■ What is expected
Where the line holding "Instruction: Click the Company filter field" appears, start copying, and continue exactly through the last line of the listing, skipping pictures.

- - - - - - -

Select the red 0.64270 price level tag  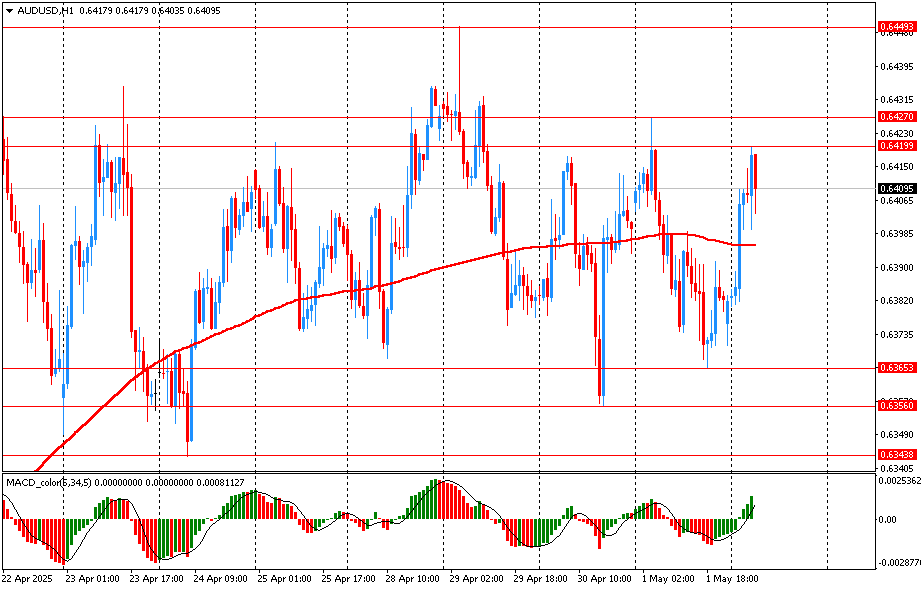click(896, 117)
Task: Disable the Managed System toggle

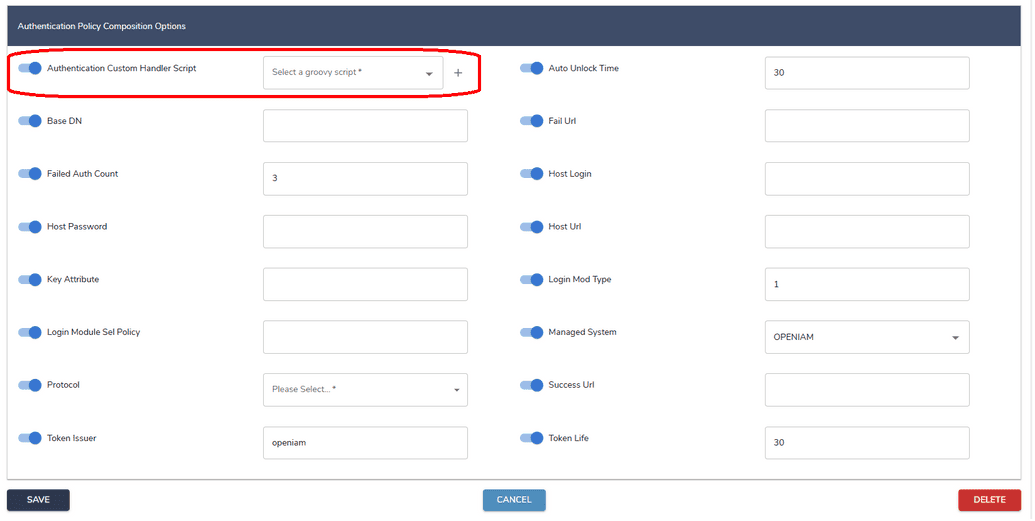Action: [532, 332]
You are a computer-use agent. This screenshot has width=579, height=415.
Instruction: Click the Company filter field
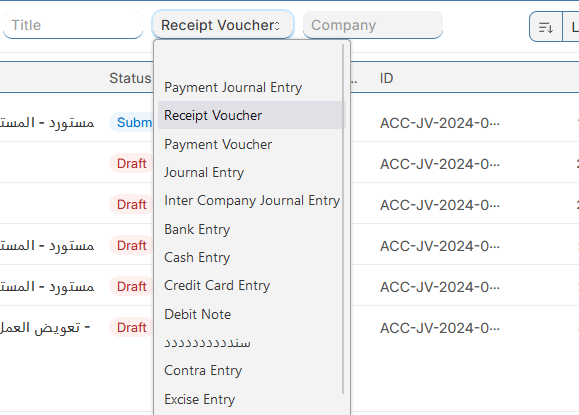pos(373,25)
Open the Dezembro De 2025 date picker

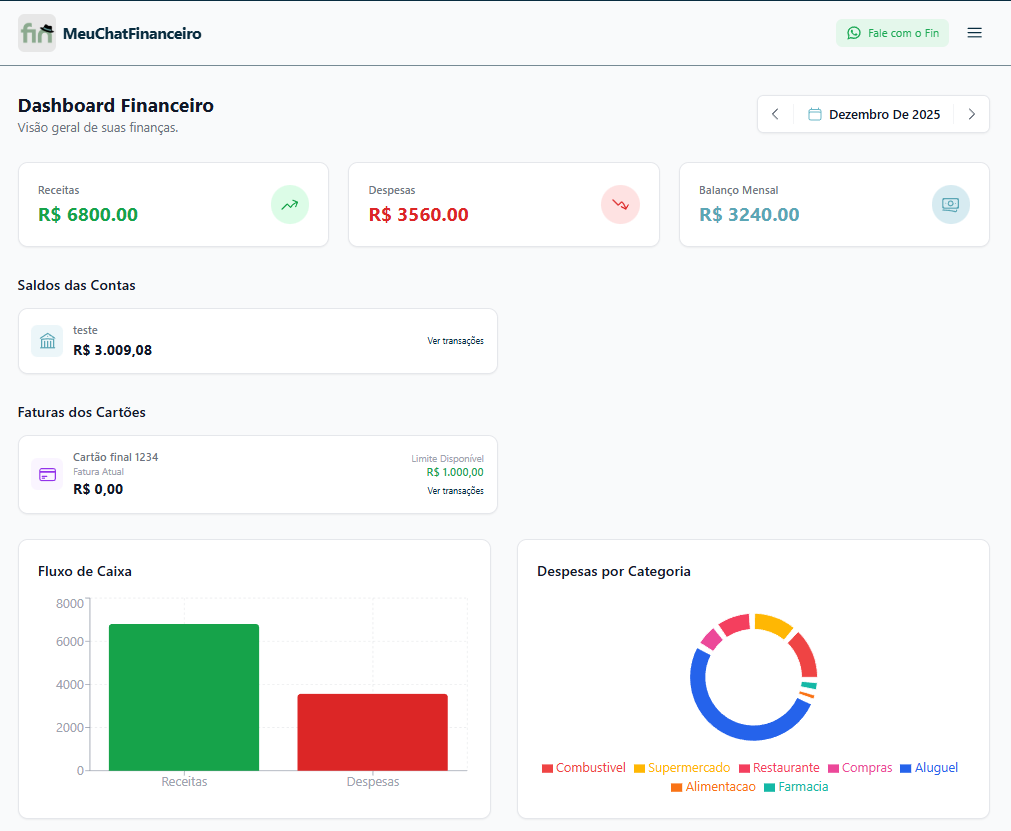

- - - - - - -

■ Task solution
Instruction: Click the Company filter field
pos(373,25)
Open the Dezembro De 2025 date picker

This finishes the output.